Jusqu’ici, j’ai mis en avant la maîtrise pratique des déplacements entre les maisons des filles Sabalsa R. et de leur mère, déplacements qui intègrent aussi d’autres lieux où se déroule la vie quotidienne. Ces déplacements sont majoritairement, quoique non exclusivement, liés à la circulation des petits-enfants, qui sont « déposés » chez leur grand-mère maternelle pour leur

prise en charge journalière. De cette observation, j’en déduis que plus qu’une distance donnée, par exemple la contiguïté, ce qui construit l’expérience de vivre tout près les uns des autres est lié à un certain degré de fluidité des circulations. Autrement dit, au fur et à mesure que ces déplacements deviennent fréquents et routiniers, la distance parcourue s’efface dans la perception des individus. C’est parce que l’on peut se rendre très facilement chez l’autre et qu’on le fait plusieurs fois par jour sans y trouver normalement d’obstacle que l’on se perçoit soi-même comme habitant « à côté » de l’autre.

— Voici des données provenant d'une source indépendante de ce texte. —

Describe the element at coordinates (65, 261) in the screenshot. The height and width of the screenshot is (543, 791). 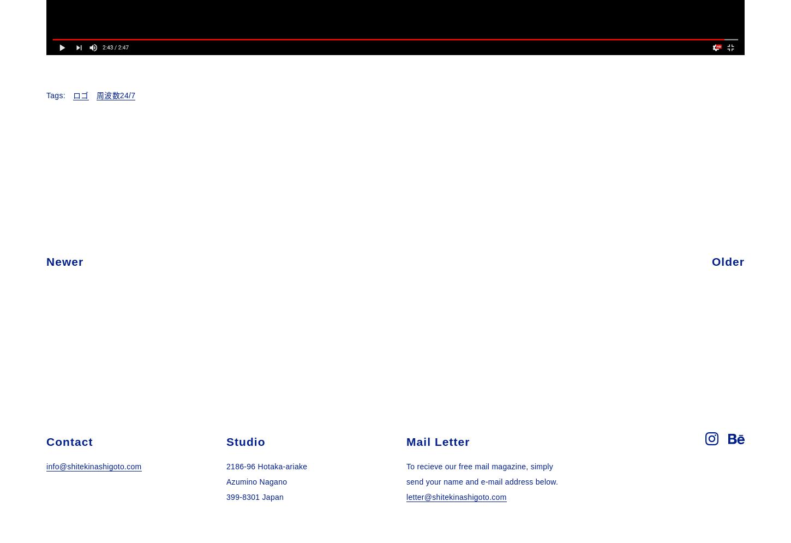
I see `'Newer'` at that location. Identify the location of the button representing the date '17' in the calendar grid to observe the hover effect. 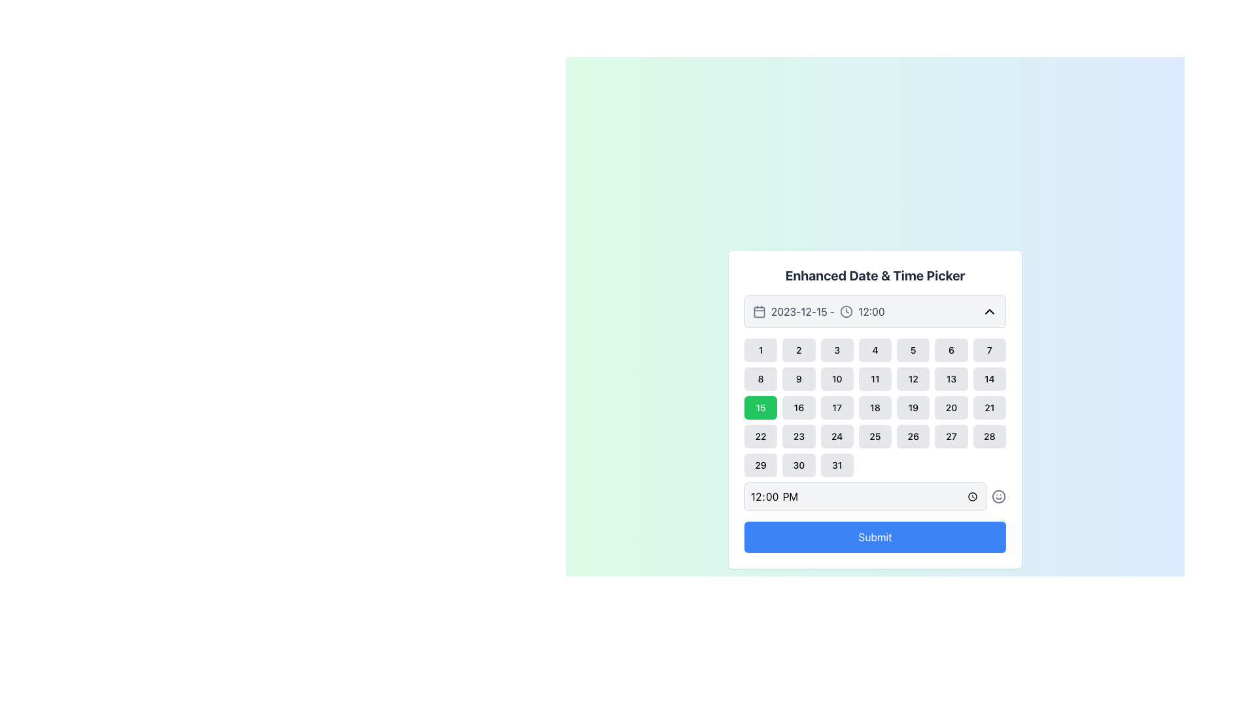
(836, 407).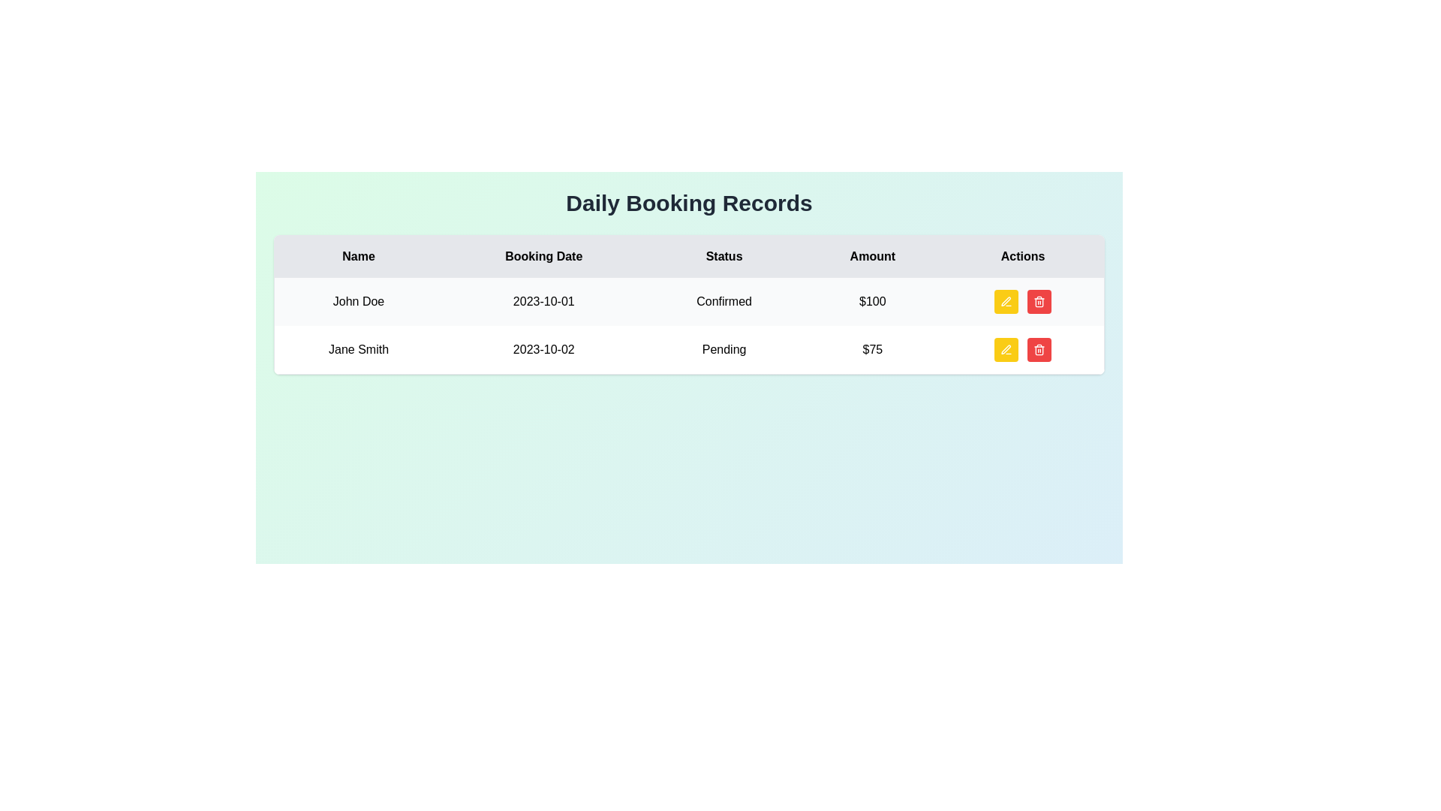  What do you see at coordinates (1039, 350) in the screenshot?
I see `the red button with a white trash icon located in the rightmost section of the 'Actions' column in the second row of the booking records table using tab navigation` at bounding box center [1039, 350].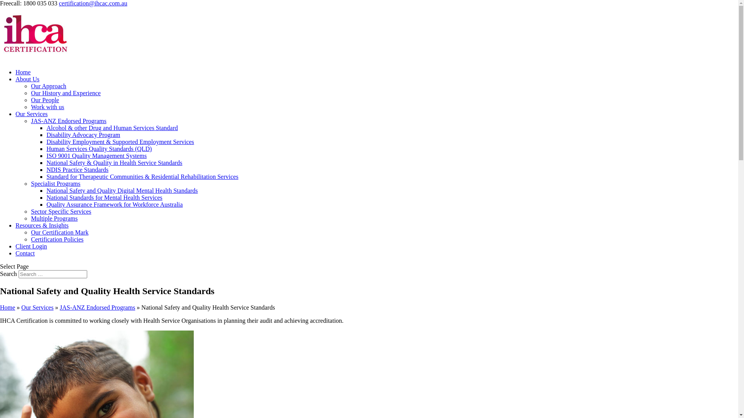 The image size is (744, 418). Describe the element at coordinates (59, 232) in the screenshot. I see `'Our Certification Mark'` at that location.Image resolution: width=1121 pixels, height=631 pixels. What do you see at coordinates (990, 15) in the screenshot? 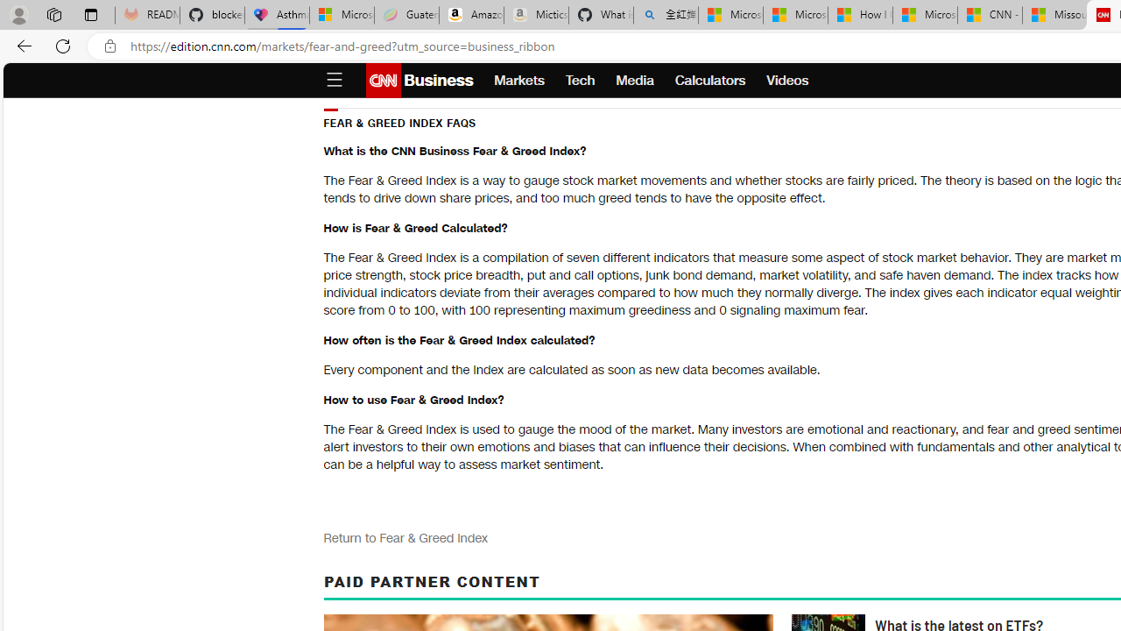
I see `'CNN - MSN'` at bounding box center [990, 15].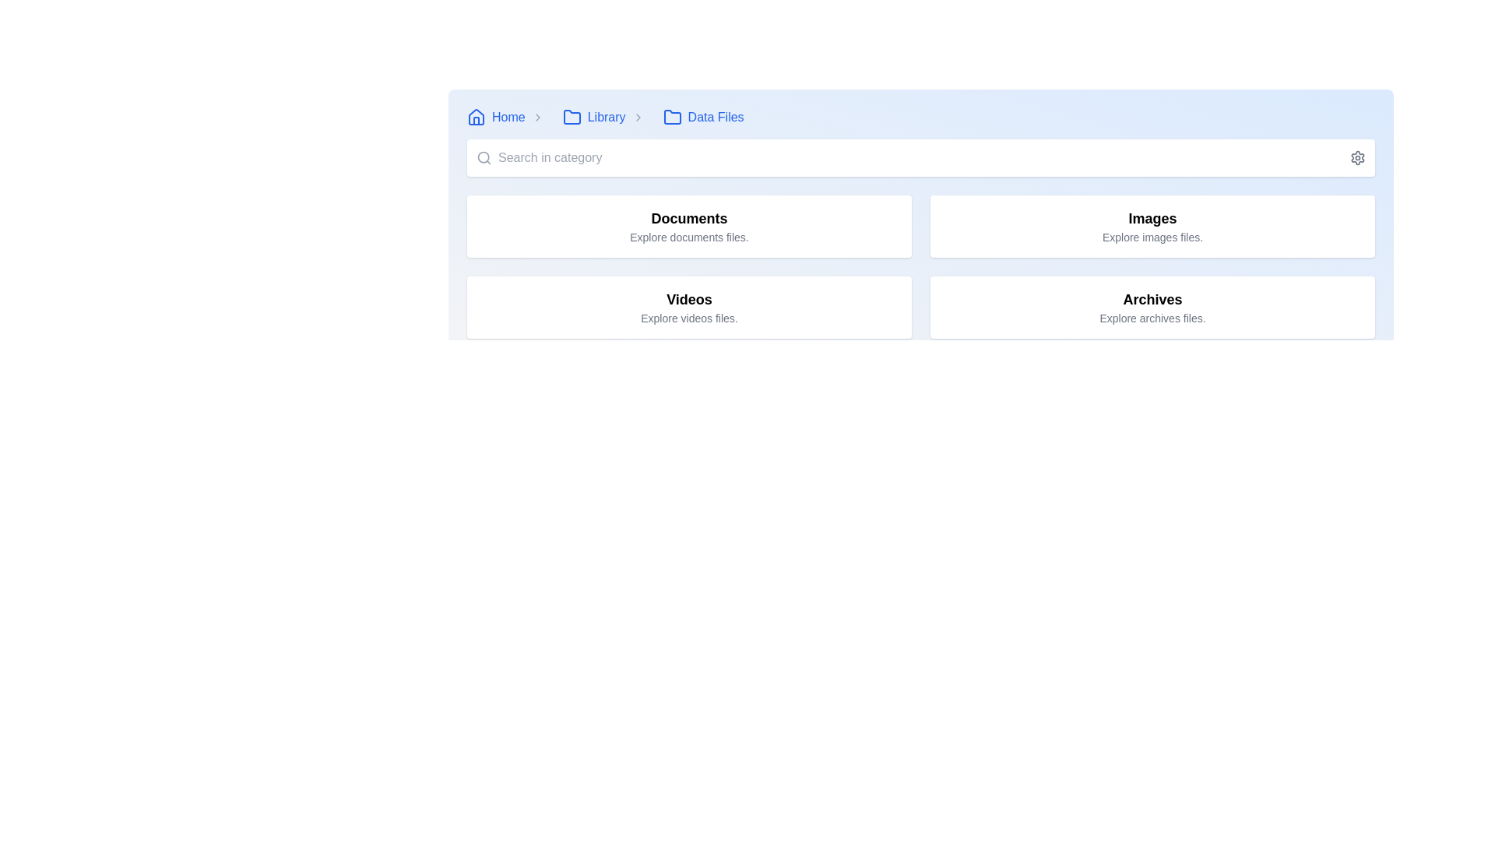 The height and width of the screenshot is (841, 1495). I want to click on the 'Data Files' breadcrumb icon located at the top of the interface, which serves as a visual representation of the current navigation point, so click(672, 116). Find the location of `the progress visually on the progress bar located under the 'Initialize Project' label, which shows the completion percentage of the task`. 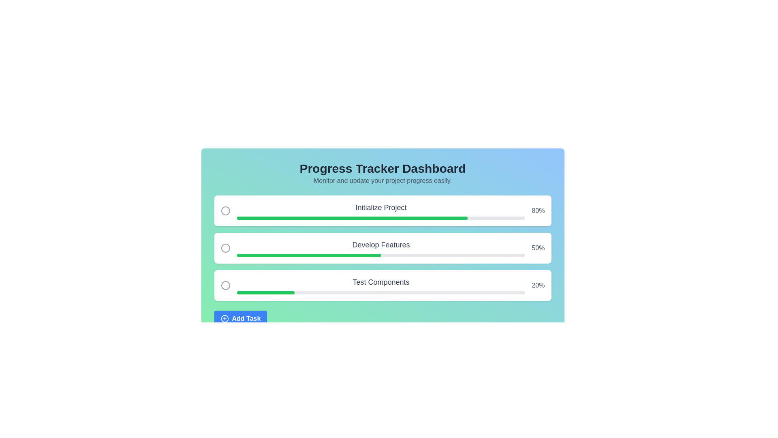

Certes, dans des cas comme celui des Sabalsa R., une telle fluidité est fortement liée à la vitesse du déplacement que la possession d’une voiture par adulte rend possible dans ce milieu de vie. Mais, cette condition nécessaire n’est pas suffisante pour produire cette impression qu’il n’y presque pas de distance ni de barrière entre les maisons. Ce qu’il faut également, c’est la possibilité pour les individus – petits-enfants, enfants, beaux-enfants – d’être accueillis en permanence dans la maison parentale, autrement dit, l’ouverture ou une forte porosité des frontières entre les maisons. Des pratiques et conditions très spécifiques permettent cette ouverture quasi permanente, quoique très sélective, de la maison parentale pour ceux qui n’y habitent pas. Que les enfants et petits-enfants puissent y aller pratiquement à n’importe quel moment de la journée implique, par exemple, qu’ils aient les clefs de la maison, et, plus important encore, qu’il y ait toujours quelqu’un. Si Carolina y est souvent, puisqu’elle travaille à temps partiel à l’hôpital et à l’université, ce sont plutôt les domestiques qui y travaillent et, pour certains y habitent, qui assurent une présence permanente dans la maison. En effet, j’ai pu rencontrer deux femmes de ménage, dont l’une travaille « à l’intérieur » [puertas adentro], ce qui veut dire qu’elle y dort les jours de la semaine.